If code-based CAD tools were more common, and we had a bigger corpus to pull from, these tools would probably be pretty usable. Without this, however, it seems like we'll need to train against simulations of the physical world.

alexose commented on US moves to cancel one of the largest solar farms   ft.com/content/7a3cd922-8... · Posted by u/doener
paraboli · 2 months ago
A tragedy. Killing this and Revolution Wind are some of the most consequential acts of the Trump administration. We are now unable to do large scale grid-connected energy projects and won't be able to take advantage of the incredible advances in efficiency renewables provide. With data centers causing the first increase in per-capita energy usage in decades there's a good chance we have an actual power crisis and the administration's other priorities like reshoring manufacturing become impossible.
alexose · 2 months ago
Yep. It has massive ripple effects for manufacturing, especially as more industry transitions away from fossils for heat generation. Energy accounts for around 40% of the opex for steel manufacturing, for instance. Zero chance we build more steel mills if the cost of electricity continues to skyrocket.

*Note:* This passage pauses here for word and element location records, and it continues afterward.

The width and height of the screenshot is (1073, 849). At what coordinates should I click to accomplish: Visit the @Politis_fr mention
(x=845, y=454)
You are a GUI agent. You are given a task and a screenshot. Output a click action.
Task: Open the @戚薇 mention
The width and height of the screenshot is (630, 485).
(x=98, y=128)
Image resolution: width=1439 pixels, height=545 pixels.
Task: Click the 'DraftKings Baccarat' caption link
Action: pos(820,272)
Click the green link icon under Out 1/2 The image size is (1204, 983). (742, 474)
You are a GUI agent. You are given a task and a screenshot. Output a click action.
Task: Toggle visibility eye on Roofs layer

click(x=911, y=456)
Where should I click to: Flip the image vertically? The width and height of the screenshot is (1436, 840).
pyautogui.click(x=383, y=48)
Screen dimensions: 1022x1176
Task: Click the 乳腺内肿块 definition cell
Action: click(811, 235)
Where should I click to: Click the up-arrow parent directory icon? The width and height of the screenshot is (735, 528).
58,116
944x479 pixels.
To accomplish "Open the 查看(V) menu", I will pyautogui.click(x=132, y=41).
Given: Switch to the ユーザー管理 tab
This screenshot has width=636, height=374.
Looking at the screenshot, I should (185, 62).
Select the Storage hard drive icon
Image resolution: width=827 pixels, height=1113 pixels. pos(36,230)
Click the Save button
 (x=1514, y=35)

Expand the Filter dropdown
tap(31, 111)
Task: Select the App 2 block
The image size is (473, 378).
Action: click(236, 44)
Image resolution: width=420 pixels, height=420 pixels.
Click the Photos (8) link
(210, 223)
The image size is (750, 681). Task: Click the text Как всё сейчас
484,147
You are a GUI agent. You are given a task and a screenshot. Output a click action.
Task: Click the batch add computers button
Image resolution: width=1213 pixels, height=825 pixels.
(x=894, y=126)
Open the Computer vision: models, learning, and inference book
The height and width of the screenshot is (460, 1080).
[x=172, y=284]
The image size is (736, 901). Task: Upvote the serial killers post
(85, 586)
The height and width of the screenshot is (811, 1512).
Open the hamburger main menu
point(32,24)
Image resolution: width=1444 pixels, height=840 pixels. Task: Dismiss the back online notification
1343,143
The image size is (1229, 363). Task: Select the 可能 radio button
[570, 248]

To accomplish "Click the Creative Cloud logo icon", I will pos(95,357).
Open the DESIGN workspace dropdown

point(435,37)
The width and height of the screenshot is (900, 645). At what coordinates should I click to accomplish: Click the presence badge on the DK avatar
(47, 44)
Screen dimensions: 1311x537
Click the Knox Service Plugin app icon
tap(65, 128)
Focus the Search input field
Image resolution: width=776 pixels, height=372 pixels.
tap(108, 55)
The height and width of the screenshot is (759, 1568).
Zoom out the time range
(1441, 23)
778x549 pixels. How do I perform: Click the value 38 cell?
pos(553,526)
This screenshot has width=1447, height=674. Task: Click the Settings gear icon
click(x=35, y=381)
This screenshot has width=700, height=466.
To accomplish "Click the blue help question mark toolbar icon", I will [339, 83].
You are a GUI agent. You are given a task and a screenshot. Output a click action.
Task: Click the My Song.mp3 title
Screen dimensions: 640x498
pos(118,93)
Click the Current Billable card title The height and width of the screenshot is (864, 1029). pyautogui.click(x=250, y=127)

The Chinese have the right approach: Bringing the cost-per-watt down using massive deployments of renewables and ultra high voltage transmission. We were already in the backseat, and now we're not even in the same car.

alexose commented on US moves to cancel one of the largest solar farms   ft.com/content/7a3cd922-8... · Posted by u/doener
alexose · 2 months ago
Okay, how much pollution was caused creating it? How does that compare to the expected lifecycle of other power plants?
alexose commented on Trump to impose $100k fee for H-1B worker visas, White House says   reuters.com/business/medi... · Posted by u/mriguy
dyauspitr · 3 months ago
Shutting down H1Bs is extremely stupid because >50% of our unicorn founders are first generation immigrants that started out on the H1B. They are the greatest creators of jobs in the entire economy. Shutting down the H1B is a dark horse for the end of American success.
alexose · 3 months ago
It's absolutely insane. At some point you have to wonder if this is deliberate sabotage.